Looking back on it, I don't regret simply plucking Summon Familiar out of the AEC and dropping it into my game. One of the many great things about the AEC is how seamlessly it works with non-advanced versions of D&D. It really does a superb job of providing the flavor and texture of AD&D without all fiddly bits that most of us never used anyway. Still, I won't deny that there's a part of me -- a small part, admittedly -- that feels as if I "wimped out" by dealing with my daughter's request by simply opening up a rulebook and pulling out a spell rather than coming up with something on my own, as I've done many times in the past.

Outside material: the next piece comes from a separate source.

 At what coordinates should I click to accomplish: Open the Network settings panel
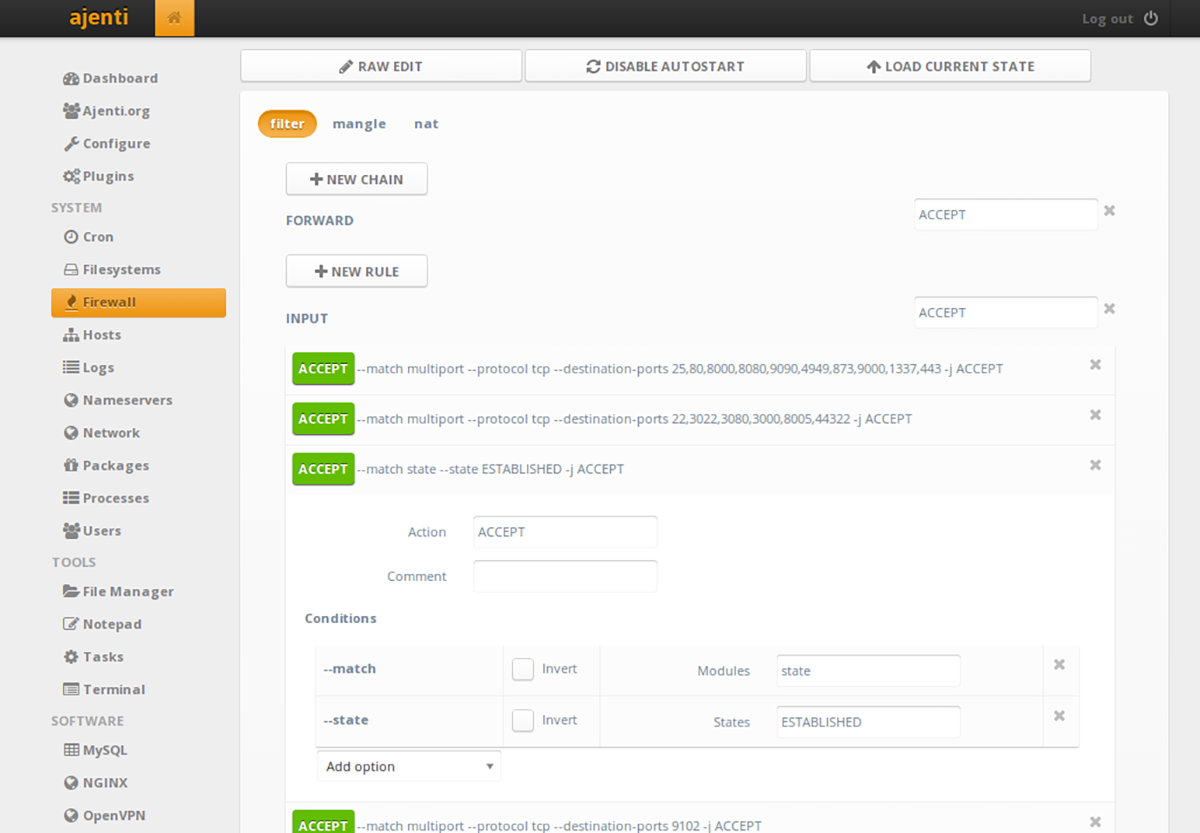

No one should think I'm beating myself up over this, because I'm not. I don't regret my decision, as I said. But the decision has gotten me to thinking: when should I go with a "canned" answer to an in-game problem/question and when should I make up the answer on my own? This is particularly relevant right now, because, as I've admitted many times before, I'm very fond of AD&D. Even though I'm using OD&D in Dwimmermount, I am regularly tempted to start adding bits and bobs from AD&D in order to restore some of the Gygaxian flavor I associate so strongly with D&D, a process made all the more easy with the publication of the Advanced Edition Companion, a book I can't gush about enough.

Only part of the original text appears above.